#### Problem:
Lines with the word "screenshot" in them are the ones to copy from the records.

#### Exercise material:
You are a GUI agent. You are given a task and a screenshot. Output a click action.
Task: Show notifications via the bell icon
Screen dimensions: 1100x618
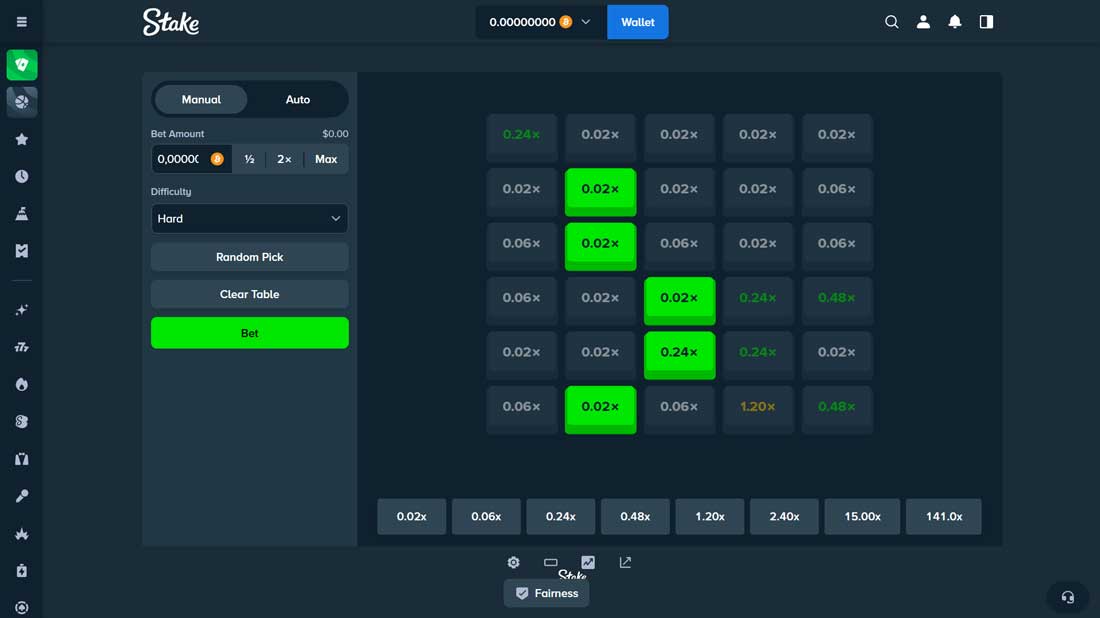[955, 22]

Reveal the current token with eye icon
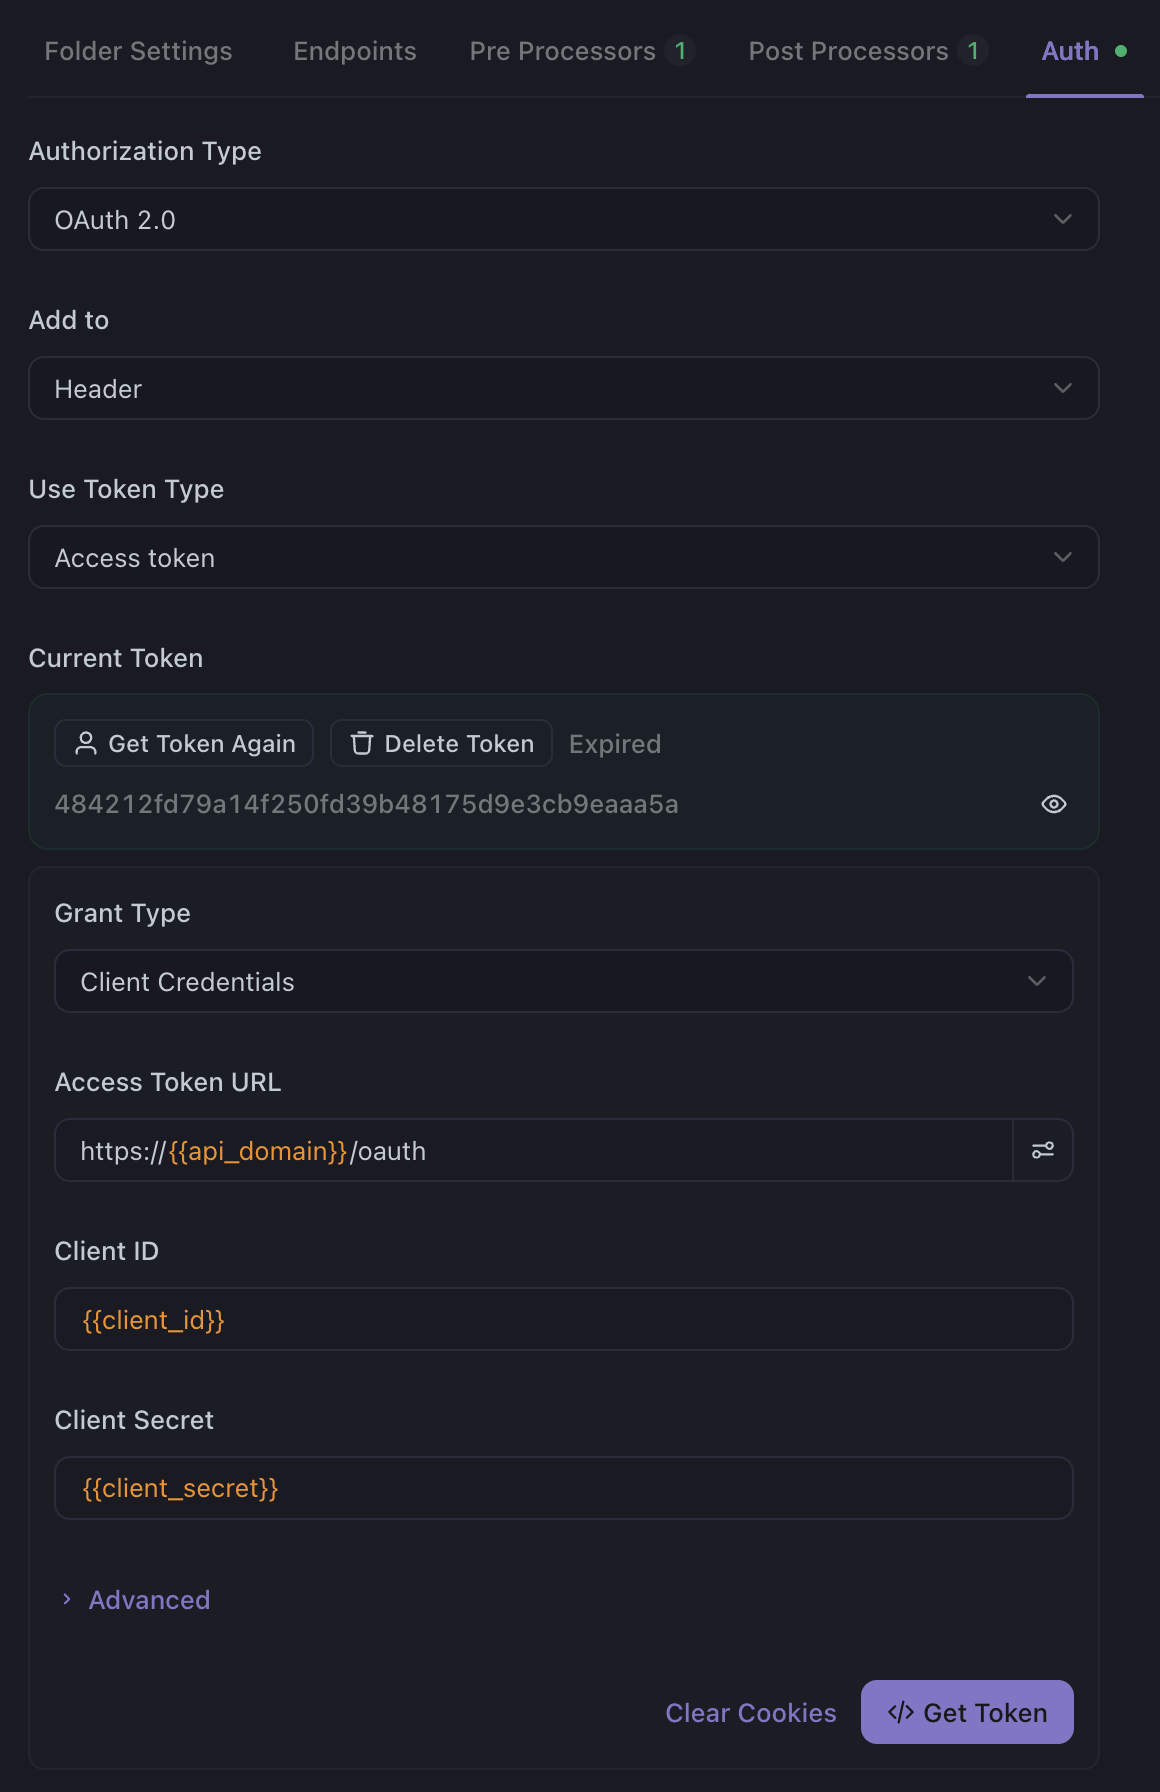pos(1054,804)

---

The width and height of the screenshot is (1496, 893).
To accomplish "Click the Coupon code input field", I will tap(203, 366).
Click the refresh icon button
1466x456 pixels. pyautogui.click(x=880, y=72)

#### Written answer:
You are a GUI agent. You are given a task and a screenshot. Output a click action.
The width and height of the screenshot is (1496, 893).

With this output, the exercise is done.